Dataset records:
****************************************

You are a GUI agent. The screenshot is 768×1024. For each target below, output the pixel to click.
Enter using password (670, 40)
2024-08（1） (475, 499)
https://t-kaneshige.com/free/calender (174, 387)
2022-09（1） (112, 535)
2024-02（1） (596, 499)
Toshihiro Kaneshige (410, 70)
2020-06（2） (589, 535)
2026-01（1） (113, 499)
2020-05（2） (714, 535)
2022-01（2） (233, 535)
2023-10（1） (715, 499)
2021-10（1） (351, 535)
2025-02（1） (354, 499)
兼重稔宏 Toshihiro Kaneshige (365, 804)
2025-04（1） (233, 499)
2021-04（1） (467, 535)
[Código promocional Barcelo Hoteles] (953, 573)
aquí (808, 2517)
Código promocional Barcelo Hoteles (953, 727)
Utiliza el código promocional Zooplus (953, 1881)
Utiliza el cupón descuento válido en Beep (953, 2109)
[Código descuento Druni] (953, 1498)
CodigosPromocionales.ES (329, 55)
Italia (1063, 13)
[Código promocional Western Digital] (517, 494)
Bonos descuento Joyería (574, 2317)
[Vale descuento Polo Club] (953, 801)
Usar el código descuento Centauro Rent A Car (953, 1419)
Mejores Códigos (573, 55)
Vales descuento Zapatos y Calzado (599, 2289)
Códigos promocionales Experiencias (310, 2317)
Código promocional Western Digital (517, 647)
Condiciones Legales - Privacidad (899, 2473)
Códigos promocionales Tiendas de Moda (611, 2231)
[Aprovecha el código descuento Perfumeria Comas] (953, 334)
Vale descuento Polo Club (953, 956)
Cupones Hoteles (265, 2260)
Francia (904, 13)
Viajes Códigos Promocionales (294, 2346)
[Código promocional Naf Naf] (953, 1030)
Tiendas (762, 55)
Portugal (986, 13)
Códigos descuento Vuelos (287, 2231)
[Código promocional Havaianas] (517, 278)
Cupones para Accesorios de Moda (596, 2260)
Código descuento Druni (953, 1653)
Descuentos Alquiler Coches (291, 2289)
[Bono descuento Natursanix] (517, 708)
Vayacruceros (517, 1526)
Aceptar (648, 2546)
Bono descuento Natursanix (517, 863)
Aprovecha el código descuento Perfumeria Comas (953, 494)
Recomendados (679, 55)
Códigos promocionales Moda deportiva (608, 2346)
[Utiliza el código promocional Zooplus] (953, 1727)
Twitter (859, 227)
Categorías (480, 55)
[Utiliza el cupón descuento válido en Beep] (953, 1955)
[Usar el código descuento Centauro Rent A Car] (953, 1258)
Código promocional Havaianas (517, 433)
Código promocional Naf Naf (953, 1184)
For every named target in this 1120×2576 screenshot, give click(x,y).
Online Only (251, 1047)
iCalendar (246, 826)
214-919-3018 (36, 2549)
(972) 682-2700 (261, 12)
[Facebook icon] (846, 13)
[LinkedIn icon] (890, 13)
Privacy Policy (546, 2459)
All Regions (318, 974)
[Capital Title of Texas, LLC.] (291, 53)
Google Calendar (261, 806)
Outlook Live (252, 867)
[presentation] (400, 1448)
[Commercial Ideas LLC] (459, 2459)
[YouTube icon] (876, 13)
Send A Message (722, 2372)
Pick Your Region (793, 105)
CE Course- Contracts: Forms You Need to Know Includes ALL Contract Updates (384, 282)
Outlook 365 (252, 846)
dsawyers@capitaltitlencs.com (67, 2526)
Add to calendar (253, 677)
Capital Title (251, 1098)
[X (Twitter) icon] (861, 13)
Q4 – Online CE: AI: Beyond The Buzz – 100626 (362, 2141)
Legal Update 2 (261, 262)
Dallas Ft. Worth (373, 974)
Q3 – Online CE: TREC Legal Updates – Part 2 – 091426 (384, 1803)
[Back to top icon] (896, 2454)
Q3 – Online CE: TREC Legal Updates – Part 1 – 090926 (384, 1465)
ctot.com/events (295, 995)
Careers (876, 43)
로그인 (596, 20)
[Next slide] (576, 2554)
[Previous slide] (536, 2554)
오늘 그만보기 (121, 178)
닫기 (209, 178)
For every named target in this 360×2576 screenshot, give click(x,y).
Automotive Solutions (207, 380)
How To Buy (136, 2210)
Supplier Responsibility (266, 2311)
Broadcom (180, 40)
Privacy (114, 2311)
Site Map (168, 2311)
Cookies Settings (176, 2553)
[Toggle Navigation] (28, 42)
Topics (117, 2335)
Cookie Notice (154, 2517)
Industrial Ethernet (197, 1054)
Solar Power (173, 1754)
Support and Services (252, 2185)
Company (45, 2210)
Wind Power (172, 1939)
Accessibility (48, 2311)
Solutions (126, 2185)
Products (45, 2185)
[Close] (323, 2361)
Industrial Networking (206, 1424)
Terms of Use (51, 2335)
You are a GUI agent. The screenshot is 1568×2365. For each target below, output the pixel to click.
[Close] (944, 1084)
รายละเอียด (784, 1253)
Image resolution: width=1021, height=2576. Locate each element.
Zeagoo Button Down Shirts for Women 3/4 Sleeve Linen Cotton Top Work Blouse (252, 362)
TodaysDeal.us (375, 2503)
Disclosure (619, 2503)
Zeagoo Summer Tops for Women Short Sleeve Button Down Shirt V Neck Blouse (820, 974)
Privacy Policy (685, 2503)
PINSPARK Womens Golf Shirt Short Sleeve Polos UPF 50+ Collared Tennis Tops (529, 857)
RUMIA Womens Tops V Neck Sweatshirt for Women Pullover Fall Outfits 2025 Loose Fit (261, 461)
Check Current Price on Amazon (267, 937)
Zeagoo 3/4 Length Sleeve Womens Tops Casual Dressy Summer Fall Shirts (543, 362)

****************************************

[REQUIRED WORK]: Give back all of the records exactly as they were provided above.

[OUTPUT OF THE EXERCISE]:
You are a GUI agent. The screenshot is 768×1024. For each target below, output the pixel to click.
Enter using password (670, 40)
2024-08（1） (475, 499)
https://t-kaneshige.com/free/calender (174, 387)
2022-09（1） (112, 535)
2024-02（1） (596, 499)
Toshihiro Kaneshige (410, 70)
2020-06（2） (589, 535)
2026-01（1） (113, 499)
2020-05（2） (714, 535)
2022-01（2） (233, 535)
2023-10（1） (715, 499)
2021-10（1） (351, 535)
2025-02（1） (354, 499)
兼重稔宏 Toshihiro Kaneshige (365, 804)
2025-04（1） (233, 499)
2021-04（1） (467, 535)
[Código promocional Barcelo Hoteles] (953, 573)
aquí (808, 2517)
Código promocional Barcelo Hoteles (953, 727)
Utiliza el código promocional Zooplus (953, 1881)
Utiliza el cupón descuento válido en Beep (953, 2109)
[Código descuento Druni] (953, 1498)
CodigosPromocionales.ES (329, 55)
Italia (1063, 13)
[Código promocional Western Digital] (517, 494)
Bonos descuento Joyería (574, 2317)
[Vale descuento Polo Club] (953, 801)
Usar el código descuento Centauro Rent A Car (953, 1419)
Mejores Códigos (573, 55)
Vales descuento Zapatos y Calzado (599, 2289)
Códigos promocionales Experiencias (310, 2317)
Código promocional Western Digital (517, 647)
Condiciones Legales - Privacidad (899, 2473)
Códigos promocionales Tiendas de Moda (611, 2231)
[Aprovecha el código descuento Perfumeria Comas] (953, 334)
Vale descuento Polo Club (953, 956)
Cupones Hoteles (265, 2260)
Francia (904, 13)
Viajes Códigos Promocionales (294, 2346)
[Código promocional Naf Naf] (953, 1030)
Tiendas (762, 55)
Portugal (986, 13)
Códigos descuento Vuelos (287, 2231)
[Código promocional Havaianas] (517, 278)
Cupones para Accesorios de Moda (596, 2260)
Código descuento Druni (953, 1653)
Descuentos Alquiler Coches (291, 2289)
[Bono descuento Natursanix] (517, 708)
Vayacruceros (517, 1526)
Aceptar (648, 2546)
Bono descuento Natursanix (517, 863)
Aprovecha el código descuento Perfumeria Comas (953, 494)
Recomendados (679, 55)
Códigos promocionales Moda deportiva (608, 2346)
[Utiliza el código promocional Zooplus] (953, 1727)
Twitter (859, 227)
Categorías (480, 55)
[Utiliza el cupón descuento válido en Beep] (953, 1955)
[Usar el código descuento Centauro Rent A Car] (953, 1258)
Código promocional Havaianas (517, 433)
Código promocional Naf Naf (953, 1184)
For every named target in this 1120×2576 screenshot, give click(x,y).
Online Only (251, 1047)
iCalendar (246, 826)
214-919-3018 (36, 2549)
(972) 682-2700 (261, 12)
[Facebook icon] (846, 13)
[LinkedIn icon] (890, 13)
Privacy Policy (546, 2459)
All Regions (318, 974)
[Capital Title of Texas, LLC.] (291, 53)
Google Calendar (261, 806)
Outlook Live (252, 867)
[presentation] (400, 1448)
[Commercial Ideas LLC] (459, 2459)
[YouTube icon] (876, 13)
Send A Message (722, 2372)
Pick Your Region (793, 105)
CE Course- Contracts: Forms You Need to Know Includes ALL Contract Updates (384, 282)
Outlook 365 (252, 846)
dsawyers@capitaltitlencs.com (67, 2526)
Add to calendar (253, 677)
Capital Title (251, 1098)
[X (Twitter) icon] (861, 13)
Q4 – Online CE: AI: Beyond The Buzz – 100626 (362, 2141)
Legal Update 2 (261, 262)
Dallas Ft. Worth (373, 974)
Q3 – Online CE: TREC Legal Updates – Part 2 – 091426 (384, 1803)
[Back to top icon] (896, 2454)
Q3 – Online CE: TREC Legal Updates – Part 1 – 090926 (384, 1465)
ctot.com/events (295, 995)
Careers (876, 43)
로그인 (596, 20)
[Next slide] (576, 2554)
[Previous slide] (536, 2554)
오늘 그만보기 (121, 178)
닫기 (209, 178)
For every named target in this 360×2576 screenshot, give click(x,y).
Automotive Solutions (207, 380)
How To Buy (136, 2210)
Supplier Responsibility (266, 2311)
Broadcom (180, 40)
Privacy (114, 2311)
Site Map (168, 2311)
Cookies Settings (176, 2553)
[Toggle Navigation] (28, 42)
Topics (117, 2335)
Cookie Notice (154, 2517)
Industrial Ethernet (197, 1054)
Solar Power (173, 1754)
Support and Services (252, 2185)
Company (45, 2210)
Wind Power (172, 1939)
Accessibility (48, 2311)
Solutions (126, 2185)
Products (45, 2185)
[Close] (323, 2361)
Industrial Networking (206, 1424)
Terms of Use (51, 2335)
You are a GUI agent. The screenshot is 1568×2365. For each target below, output the pixel to click.
[Close] (944, 1084)
รายละเอียด (784, 1253)
Image resolution: width=1021, height=2576. Locate each element.
Zeagoo Button Down Shirts for Women 3/4 Sleeve Linen Cotton Top Work Blouse (252, 362)
TodaysDeal.us (375, 2503)
Disclosure (619, 2503)
Zeagoo Summer Tops for Women Short Sleeve Button Down Shirt V Neck Blouse (820, 974)
Privacy Policy (685, 2503)
PINSPARK Womens Golf Shirt Short Sleeve Polos UPF 50+ Collared Tennis Tops (529, 857)
RUMIA Womens Tops V Neck Sweatshirt for Women Pullover Fall Outfits 2025 Loose Fit (261, 461)
Check Current Price on Amazon (267, 937)
Zeagoo 3/4 Length Sleeve Womens Tops Casual Dressy Summer Fall Shirts (543, 362)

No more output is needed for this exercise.